Biceps injuries are any injuries that cause damage to the biceps muscle located at the front of the upper arm or the two tendons that connect it to the scapula bones of the shoulder and the radius bone of the elbow. Biceps injuries include tendon tears or tendonitis (tendon inflammation).
What are Biceps Injuries?
A biceps injury is usually accompanied by sudden and severe pain in the upper arm or at the elbow. If a tendon tears, you might hear a pop or feel a snapping or grinding sensation when you make specific arm movements.

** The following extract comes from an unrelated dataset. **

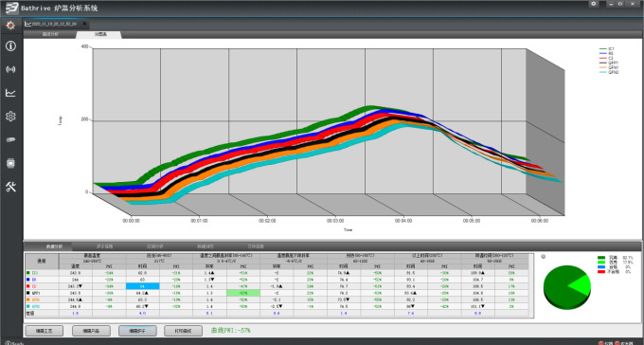Image resolution: width=644 pixels, height=345 pixels.
Task: Switch to the first chart sub-tab above the graph
Action: click(x=50, y=34)
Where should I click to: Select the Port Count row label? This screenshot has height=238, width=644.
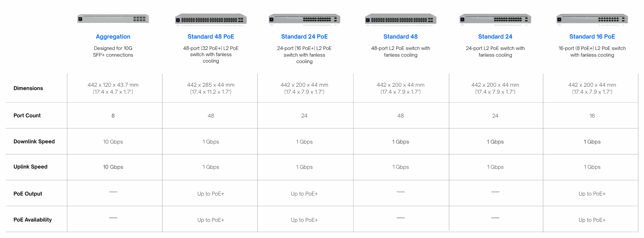[x=27, y=115]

Other symptoms of a torn or inflamed tendon include:
- Bruising on the upper arm or around the elbow
- Difficulty rotating your arm from palm-down to palm-up
- A sudden “Popeye” bulge in the contour of the upper arm
- Swelling, redness, and warmth around the joint
- A dull ache or tenderness at the site of the injury
- Pain that radiates or moves down the upper arm
- Weakness in the biceps muscle and joints
- Pain that worsens when lifting items overhead
Causes & Risk Factors
Tendons are strong, rope-like tissue that support your muscles by absorbing the impact when you run, jump, or make other movements. As we age, our tendons become less flexible, and repetitive arm motions and overuse can weaken them, increasing the risk of biceps injuries. When left untreated, tendonitis can make tendons more likely to tear.

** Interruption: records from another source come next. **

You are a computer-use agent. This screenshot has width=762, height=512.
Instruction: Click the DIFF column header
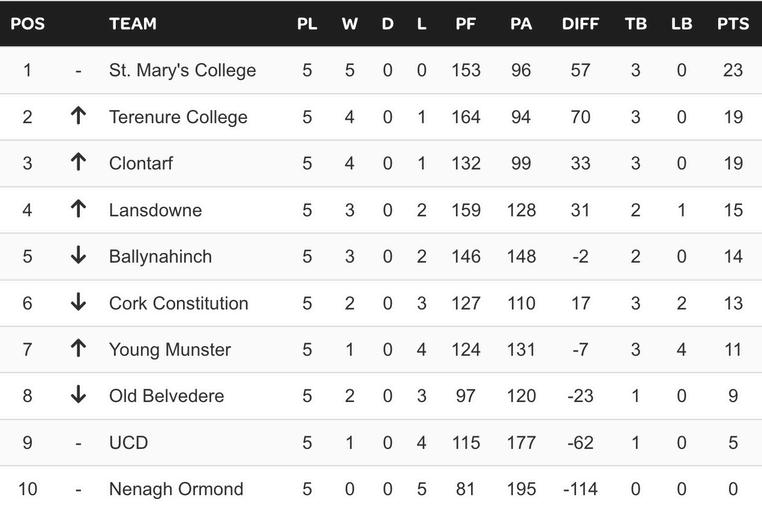(580, 24)
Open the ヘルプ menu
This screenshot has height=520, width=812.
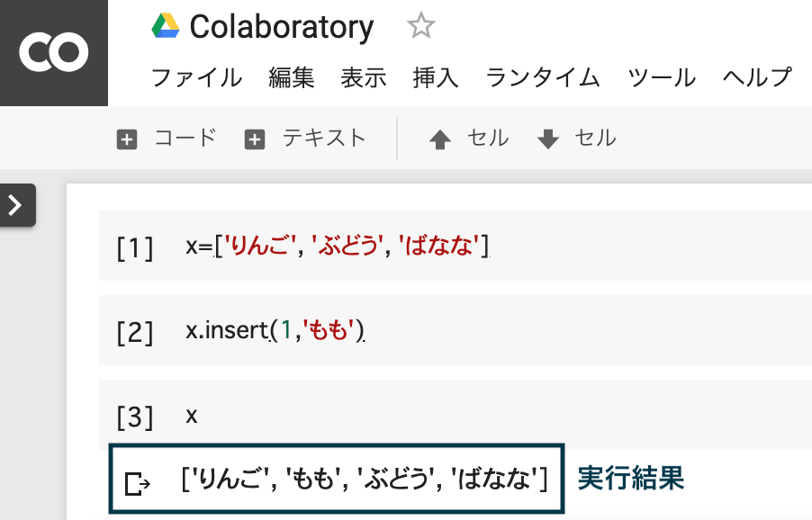(757, 78)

Common causes and risk factors of tendonitis and tendon tears include:
- Work that requires frequent lifting, pulling, or wielding heavy tools and machinery
- Participation in sports like swimming, tennis, golf, or any activity that requires repeatedly throwing, hitting, swinging, or overhead reaching
- Sudden strain on the muscle and tendons, such as lifting heavy furniture
- Overtraining or poor posture when engaging in physical activities
- Direct trauma to the shoulder from a blunt force or fall
- Certain medical conditions, like diabetes or rheumatoid arthritis
- Certain medications, including statins and certain antibiotics
Diagnosing Biceps Injuries
A doctor can usually diagnose a biceps injury through a physical examination and a few questions about your job, hobbies, and physical activities. Clinicians can typically determine whether you have tendonitis or a torn tendon by assessing your pain level and difficulty performing a series of arm movements.
In some cases, a doctor may order an X-ray to rule out a fracture or perform a joint aspiration to rule out other conditions, such as gout or infection. If a doctor suspects you have a torn tendon, they may request an ultrasound or MRI to better understand the nature and extent of your biceps injury.
Treatments for Biceps Injuries
Depending on the severity of your condition, over-the-counter pain medication, ice, and temporary inactivity may be enough to treat a biceps injury. In other cases, your doctor might recommend additional medications and therapies. If your injury is more severe or does not improve with non-surgical treatments, they may recommend surgery.
- Rest: avoiding all activities that cause pain to the injured area until the biceps injury heals.
- Pain-relieving medications: taking nonsteroidal anti-inflammatory drugs (NSAIDs), like aspirin, ibuprofen, or naproxen.
- Steroid injections: injecting cortisone directly into the tendon to help alleviate pain.
- Regenerative injection therapy: injecting platelet-rich plasma to the injury site to help support healing.
- Physical therapy: engaging in specific exercises to stretch and strengthen the muscles and tendons and reduce the risk of repeat injuries.
- Distal biceps tendon repair surgery: reattaching a torn biceps tendon to the radius bone in the lower arm. This option is usually only possible in the first six weeks after injury, before the tendon atrophies or scars.
- Distal biceps tendon reconstruction surgery: placing a grafted tissue between the biceps tendon and the bone to restore the tendon’s function. This option is usually required if scar tissue has formed or the muscle has atrophied.
After surgery, patients should wear an immobilizing splint and sling for at least two weeks and an elbow brace for another four weeks. Many patients will also require physical therapy to overcome stiffness, re-strengthen the muscle and tendons, and recover their range of motion.